Nigeria's presidential spokesman confirmed Wednesday that a girl believed to be one of the kidnapped Chibok schoolgirls had been found and rescued after she escaped captivity from Boko Haram militants.

Presidential spokesman Femi Adesina disclosed that senior ministers were informed of the girl's rescue during a Wednesday cabinet meeting.

Read more: Chibok girls freed, Boko Haram undefeated 

DW correspondent Adrian Kriesch in Abuja after the release of 82 Chibok girls

The girl's escape comes less than two weeks after 82 of the kidnapped Chibok girls were released by Boko Haram as part of a prisoner swap deal with the Nigerian government.

Adesina told reporters that "the details are yet to fully unravel. But in terms of is it true? Yes, it is true." The girl is already being brought to Abuja where the other released Chibok girls have been receiving medical treatment, he added.

Presidential aide Bashir Ahmad also confirmed that the girl has been found and rescued, tweeting: "The escaped #ChibokGirl was found by the Nigerian troops while she was escaping from the captivity."

Boko Haram's abduction of 276 girls from a school in the remote town of Chibok in Borno state on April 14, 2014, brought worldwide condemnation and international attention to the conflict that has engulfed large parts of northeastern Nigeria.

Prominent figures such as Michelle Obama, then the first lady of the United States, joined the #BringBackOurGirls hashtag campaign to free them.

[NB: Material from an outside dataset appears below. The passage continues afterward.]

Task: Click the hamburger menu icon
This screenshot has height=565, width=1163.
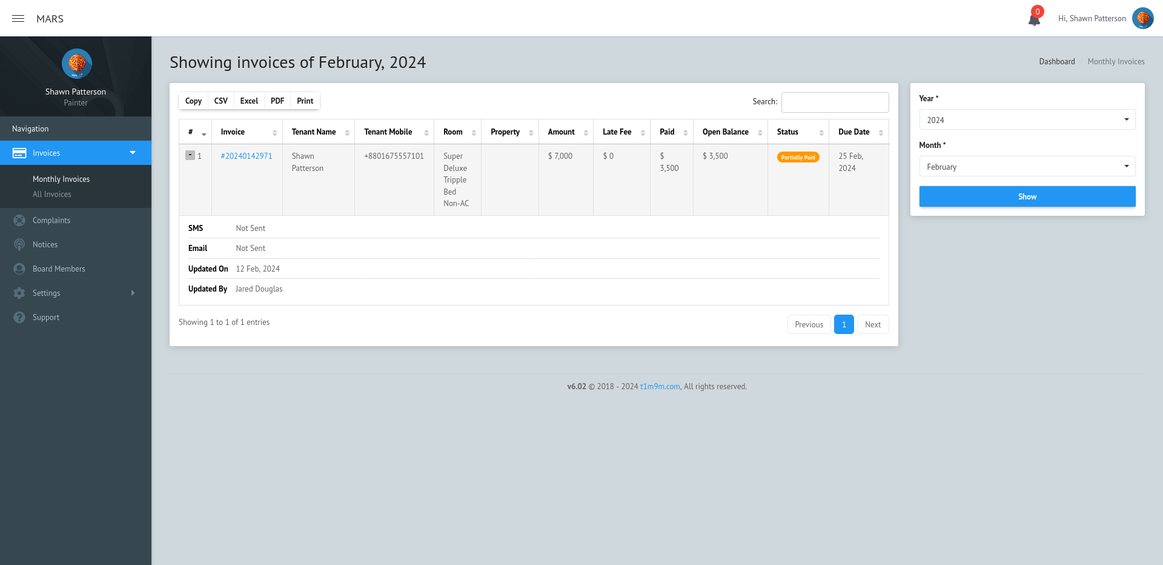Action: [18, 19]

Dozens of the young women escaped soon after the event, but up to 200 remained missing for over two years. Then, in May of last year, one girl with a baby was discovered by Nigerian troops, raising hopes for a safe recovery of the other abductees. Two more girls were then found in the succeeding months, before the International Committee of the Red Cross brokered the release of 21 of the young women last October.

Following this month's release of 82 women and Wednesday's rescue, 112 girls remain missing.

Read more: Is Buhari winning the fight against Boko Haram?

The Nigerian government has indicated that it is in talks with Boko Haram over the release of the remaining girls.

Boko Haram's seven-year insurgency to create an Islamic caliphate in northeastern Nigeria has left at least 20,000 people dead and displaced more than 2.5 million civilians in Africa's most populous country.  The group still carries out suicide bombings in Nigeria, Niger and Cameroon.